CD4 T-cell-mediated heterologous immunity between mycobacteria and poxviruses

Abstract

The bacillus Calmette-Guerin (BCG) strain of Mycobacterium bovis is used in many parts of the world as a vaccine against Mycobacterium tuberculosis. Some epidemiological evidence has suggested that BCG immunization may have unpredicted effects on resistance to other pathogens. We show here in a mouse model that BCG immunization followed by antibiotic treatment to clear the host of the pathogen rendered three strains of mice partially resistant to infection with vaccinia virus (VV) but not to lymphocytic choriomeningitis virus (LCMV). VV-challenged BCG-immune mice developed a striking splenomegaly and elevated CD4 and CD8 T-cell responses by 6 days postinfection (p.i.). However, resistance to VV infection could be seen as early as 1 to 2 days p.i. and was lost after antibody depletion of CD4 T-cell populations. BCG- but not LCMV-immune memory phenotype CD4 T cells preferentially produced gamma interferon (IFN-gamma) in vivo after VV challenge. In contrast, LCMV-immune CD8 T cells preferentially produced IFN-gamma in vivo in response to VV infection. In BCG-immune mice the resistance to VV infection and VV-induced CD4 T-cell IFN-gamma production were ablated by cyclosporine A, which inhibits signaling through the T-cell receptor.

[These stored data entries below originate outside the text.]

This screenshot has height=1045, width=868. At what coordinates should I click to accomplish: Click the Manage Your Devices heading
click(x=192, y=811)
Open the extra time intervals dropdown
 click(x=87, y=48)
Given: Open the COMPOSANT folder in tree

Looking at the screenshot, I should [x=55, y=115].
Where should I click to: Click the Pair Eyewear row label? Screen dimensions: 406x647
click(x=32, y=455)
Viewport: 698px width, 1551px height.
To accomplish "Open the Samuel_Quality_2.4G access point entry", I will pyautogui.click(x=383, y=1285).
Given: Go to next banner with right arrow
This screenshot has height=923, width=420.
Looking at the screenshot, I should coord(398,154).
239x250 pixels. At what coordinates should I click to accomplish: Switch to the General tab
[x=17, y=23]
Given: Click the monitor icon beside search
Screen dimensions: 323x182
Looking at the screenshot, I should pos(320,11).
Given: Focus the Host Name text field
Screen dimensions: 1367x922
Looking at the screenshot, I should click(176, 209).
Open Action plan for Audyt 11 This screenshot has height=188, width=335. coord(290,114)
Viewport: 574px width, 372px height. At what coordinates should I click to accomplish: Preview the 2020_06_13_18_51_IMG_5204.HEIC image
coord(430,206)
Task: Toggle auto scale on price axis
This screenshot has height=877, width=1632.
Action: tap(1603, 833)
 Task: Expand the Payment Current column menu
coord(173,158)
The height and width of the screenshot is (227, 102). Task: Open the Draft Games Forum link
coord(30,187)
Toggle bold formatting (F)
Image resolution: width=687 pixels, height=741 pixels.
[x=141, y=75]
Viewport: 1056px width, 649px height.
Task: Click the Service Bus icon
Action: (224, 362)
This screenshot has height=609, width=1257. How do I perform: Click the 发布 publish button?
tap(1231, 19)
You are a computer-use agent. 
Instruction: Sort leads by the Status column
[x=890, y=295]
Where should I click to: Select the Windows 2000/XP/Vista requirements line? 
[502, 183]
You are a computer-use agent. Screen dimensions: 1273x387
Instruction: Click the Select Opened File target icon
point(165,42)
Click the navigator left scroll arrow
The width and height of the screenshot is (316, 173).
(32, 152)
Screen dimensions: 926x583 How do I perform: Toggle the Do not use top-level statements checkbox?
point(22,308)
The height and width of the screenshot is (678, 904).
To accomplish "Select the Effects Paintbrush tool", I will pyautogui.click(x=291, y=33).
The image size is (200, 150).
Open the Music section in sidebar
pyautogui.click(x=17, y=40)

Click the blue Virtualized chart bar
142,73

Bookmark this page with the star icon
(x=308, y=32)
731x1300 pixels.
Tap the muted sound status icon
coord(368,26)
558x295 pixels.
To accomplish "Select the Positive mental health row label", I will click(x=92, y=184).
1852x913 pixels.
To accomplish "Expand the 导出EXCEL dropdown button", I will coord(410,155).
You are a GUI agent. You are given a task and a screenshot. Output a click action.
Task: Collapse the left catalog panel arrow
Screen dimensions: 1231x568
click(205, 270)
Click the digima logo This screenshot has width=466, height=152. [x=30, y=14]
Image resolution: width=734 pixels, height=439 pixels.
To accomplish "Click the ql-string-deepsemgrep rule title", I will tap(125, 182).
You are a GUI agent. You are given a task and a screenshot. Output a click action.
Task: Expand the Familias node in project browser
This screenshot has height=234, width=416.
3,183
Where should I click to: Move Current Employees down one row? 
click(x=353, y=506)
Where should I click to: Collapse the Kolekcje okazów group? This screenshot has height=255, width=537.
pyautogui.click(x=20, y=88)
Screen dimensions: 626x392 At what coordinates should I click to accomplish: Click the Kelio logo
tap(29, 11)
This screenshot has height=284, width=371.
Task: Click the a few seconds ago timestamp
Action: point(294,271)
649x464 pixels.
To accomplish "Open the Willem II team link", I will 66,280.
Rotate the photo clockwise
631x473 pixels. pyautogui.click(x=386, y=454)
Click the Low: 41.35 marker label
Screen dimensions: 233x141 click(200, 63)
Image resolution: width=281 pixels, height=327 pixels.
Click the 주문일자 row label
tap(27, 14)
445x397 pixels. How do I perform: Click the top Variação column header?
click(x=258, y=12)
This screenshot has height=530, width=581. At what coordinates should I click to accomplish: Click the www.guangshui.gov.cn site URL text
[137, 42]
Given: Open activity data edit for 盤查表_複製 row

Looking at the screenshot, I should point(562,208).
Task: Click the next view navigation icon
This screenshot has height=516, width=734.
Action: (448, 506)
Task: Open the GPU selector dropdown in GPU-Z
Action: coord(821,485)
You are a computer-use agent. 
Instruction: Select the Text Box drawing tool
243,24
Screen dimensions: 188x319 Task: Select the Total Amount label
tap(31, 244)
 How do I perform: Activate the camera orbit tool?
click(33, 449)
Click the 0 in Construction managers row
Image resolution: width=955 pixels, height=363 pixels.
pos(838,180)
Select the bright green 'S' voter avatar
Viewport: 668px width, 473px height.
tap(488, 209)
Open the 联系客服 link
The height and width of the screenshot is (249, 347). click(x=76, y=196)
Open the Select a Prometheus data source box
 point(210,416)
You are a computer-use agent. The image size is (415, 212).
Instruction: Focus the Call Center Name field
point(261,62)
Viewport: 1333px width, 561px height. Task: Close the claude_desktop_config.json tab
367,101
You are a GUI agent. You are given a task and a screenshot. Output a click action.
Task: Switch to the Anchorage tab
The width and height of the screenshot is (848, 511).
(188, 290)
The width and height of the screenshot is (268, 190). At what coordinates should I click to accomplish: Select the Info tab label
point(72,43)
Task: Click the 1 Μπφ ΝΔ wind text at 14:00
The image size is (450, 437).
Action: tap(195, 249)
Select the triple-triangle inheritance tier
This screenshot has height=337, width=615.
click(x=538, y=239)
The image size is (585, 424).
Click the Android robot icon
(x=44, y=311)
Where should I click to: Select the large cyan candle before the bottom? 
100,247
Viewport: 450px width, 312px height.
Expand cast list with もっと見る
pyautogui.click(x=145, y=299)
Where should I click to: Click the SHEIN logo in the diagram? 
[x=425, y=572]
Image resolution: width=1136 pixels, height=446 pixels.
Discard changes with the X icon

This study therefore demonstrates CD4 T-cell-mediated heterologous immunity between a bacterium and virus. Further, it poses the question of whether BCG immunization of humans alters resistance to unrelated pathogens.

FIG. 1.

Increased spleen size and spleen T-cell numbers 6 days after VV infection of BCG-immunized mice. (A) Sizes of spleens before and after VV challenge. (B and C) CD8 and CD4 cell numbers in spleens and PEC, respectively, as determined by flow cytometry. There were four mice per group in this representative experiment. Statistically significant differences between BCG- and sham-immunized mice: *, P < 0.05; **, P < 0.01.

FIG. 2.

Moderate loss of CFSE in adoptively transferred BCG-immune CD4 T-cell populations. A total of 3 × 10⁷ BCG- or sham-immune spleen leukocytes were transferred intravenously into naïve B6 female mice, which were challenged 4 h later with VV. At 6 days postinfection splenocytes were harvested and analyzed for CD4, CD8, and expression of CFSE. The cells were gated on CD4 or CD8 and plotted against IFN-γ (y axis) and CFSE (x axis). This was part of a larger experiment that included stimulation of intracellular IFN-γ production in vitro, but these plots are intended to show just cell number and are of the nonstimulated controls, so they all are IFN-γ-negative.

FIG. 3.

In vivo IFN-γ production by T cells infiltrating the visceral fat and the peritoneal cavity of day 2 (D2) VV-challenged BCG-or sham-immunized mice. As described in Materials and Methods, immunized mice were challenged with VV for 2 days and injected with BFA for 6 h, and isolated leukocytes were stained for antigenic phenotype and cytoplasmic IFN-γ. Some mice were treated with CsA on day 0 and day 1 before the day 2 harvest.

FIG. 4.

In vivo IFN-γ production by T cells infiltrating the visceral fat and the peritoneal cavity of day 2 (D2) VV-challenged LCMV-immune mice. Immune mice were challenged with VV and at 2 days postinfection their lymphocytes were tested for IFN-γ production, as described in Materials and Methods and in the legend to Fig. 2. The same three mice (two infected and one uninfected) were used for the CD4 and CD8 data.

FIG. 5.

Hierarchies of VV-encoded class II epitope-specific CD4 T cells in BCG- or sham-immunized mice 9 days after VV challenge, as determined by peptide-induced intracellular IFN-γ production in vitro.

FIG. 6.

Hierarchies of VV-encoded class I epitope-specific CD8 T cells in BCG- or sham-immunized mice 6 days after VV challenge, as determined by peptide-induced intracellular IFN-γ production in vitro.